Those were the (rough) days
Recently, there was a Monday Night Football game, replayed in bits over and over on ESPN, where millionaire players threw tantrums over officiating.
The hometown team, the Carolina Panthers, releases a list of injuries every week. In one recent week, a guy had a bad knee, so he was listed as "doubtful."
"Probable" were a guy with a bad back, one man with a sore thumb and another who had an "illness."
A sick millionaire, probable that he would feel good enough to play football that Sunday.
On Rock Hill's India Hook Road lives an 86-year-old man and his 86-year-old wife. The man's name is Jim Gaffney. The wife's name is Virginia Gaffney. They have been married for 65 years.

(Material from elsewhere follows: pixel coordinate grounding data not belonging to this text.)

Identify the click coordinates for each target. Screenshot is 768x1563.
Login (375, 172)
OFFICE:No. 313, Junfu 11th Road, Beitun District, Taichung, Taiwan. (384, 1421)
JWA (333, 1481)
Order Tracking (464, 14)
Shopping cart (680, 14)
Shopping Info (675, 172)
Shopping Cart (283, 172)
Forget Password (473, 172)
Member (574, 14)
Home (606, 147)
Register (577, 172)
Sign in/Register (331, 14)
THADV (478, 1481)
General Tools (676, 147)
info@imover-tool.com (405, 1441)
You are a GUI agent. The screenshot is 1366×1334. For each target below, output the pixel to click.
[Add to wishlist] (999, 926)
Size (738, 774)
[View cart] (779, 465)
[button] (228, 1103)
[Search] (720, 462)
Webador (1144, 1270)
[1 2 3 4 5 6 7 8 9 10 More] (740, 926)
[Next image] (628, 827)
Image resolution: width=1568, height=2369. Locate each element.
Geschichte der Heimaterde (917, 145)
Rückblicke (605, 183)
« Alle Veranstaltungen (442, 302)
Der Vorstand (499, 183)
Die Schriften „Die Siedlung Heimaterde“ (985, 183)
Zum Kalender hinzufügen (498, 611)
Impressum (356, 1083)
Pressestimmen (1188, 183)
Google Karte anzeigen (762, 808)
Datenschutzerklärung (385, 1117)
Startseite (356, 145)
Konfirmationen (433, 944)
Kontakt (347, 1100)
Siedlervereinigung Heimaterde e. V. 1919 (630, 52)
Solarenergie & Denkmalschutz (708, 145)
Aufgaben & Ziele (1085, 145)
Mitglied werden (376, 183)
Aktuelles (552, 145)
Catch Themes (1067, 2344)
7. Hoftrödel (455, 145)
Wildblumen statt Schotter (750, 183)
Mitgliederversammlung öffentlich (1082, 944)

They were married when Jim, a former star at the University of Tennessee who joined the Army Air Corps during World War II to teach young pilots how to fly bombers, played in the NFL as a 6-foot, 210-pound halfback for the Washington Redskins from 1945 through 1948.
Virginia told me that even star football players joined the military in those war years because, "It was the patriotic thing to do."
On the Redskins alone, 14 players came out of the service after the war to play football.
Jim stopped playing in 1949 because a doctor told Gaffney, in the words of Virginia, "Don't be stupid. Quit."
By that time, Gaffney's knees were a wreck. The right knee had cartilage torn loose and hanging like a ripped sheet. The only thing that kept players on the field then were hungry mouths at home, like the two Gaffney children who liked to eat. Virginia Gaffney was a nurse, but after Carol and James came, she stayed home and raised them, like women did in those days.
At the beginning, Jim Gaffney was paid the princely sum of $750 per game. A dozen games a year -- $9,000 a year.
In the off-season at home in Cumberland, Md., Gaffney worked in a Kelly-Springfield Tire factory. He wasn't a manager. He worked on the assembly line. He made tires.
"A guy today, he's a businessman, not a player," Gaffney said. "There are agents and lawyers. All players are specialists. Hired for a specific position. They might get two or three million before they have ever proved anything."
The wife, Virginia, stated, "They make too much money."
On the field in the late 1940s, there were no facemasks. Players wore leather helmets and shoulder pads the size of butter beans.
Jim Gaffney broke both collarbones playing in the NFL. He still played after those collarbones healed a little bit. He had cracked ribs that didn't wait for healing. The only succor in those days was yards of tape around those ribs, so he could barely breathe because breathing hurt. Still, he ran out on the field and played.
"I knew every chiropractor between Washington and Cumberland," Gaffney said. "You played hurt all the time. They figured you were all right if when you ran you didn't limp too much."
The team traveled by train. One Sunday evening in the club car, Gaffney strolled in, and a woman stared at him and said, "Young fella, you have been in a fight."
Gaffney's eyes already were swollen, the face bruised and turning black and blue. Gaffney said, as cordial as he could, something like, "No, ma'am, I have been in a football game."
Every Sunday after the Redskins team would leave home games at Griffith Stadium, or alight at Union Station after the train ride home from Philadelphia, New York or wherever, Gaffney would take the train home. His wife recalled, "I never knew what might walk off the train."
That is, when Gaffney could walk.
Gaffney came to Rock Hill more than 25 years ago with his work with a trucking company. He later retired and stayed. He pointed at his bride and said he stays busy. "I play as much golf as my boss allows," he said.
He hits the ball 230 yards off the tee at age 86.
So I ask Jim Gaffney, who refereed football and coached football after his playing days, and still watches football, if the old players were tougher.
Gaffney put it like this: "The Bears were known to pay better, so one time we were on the train and Fred Davis, a big lineman from Alabama, and Billy Hughes tried to get me to jump off that train in Chicago and play for the Bears. They jumped, I didn't. We later played the Bears, and this big guy with his fist all taped up just belted me one right across the face. The blood. Broke my nose. That guy who hit me was my old teammate, Fred Davis."
Gaffney added: "I wiped off the blood and they taped up my nose and I went back in the game."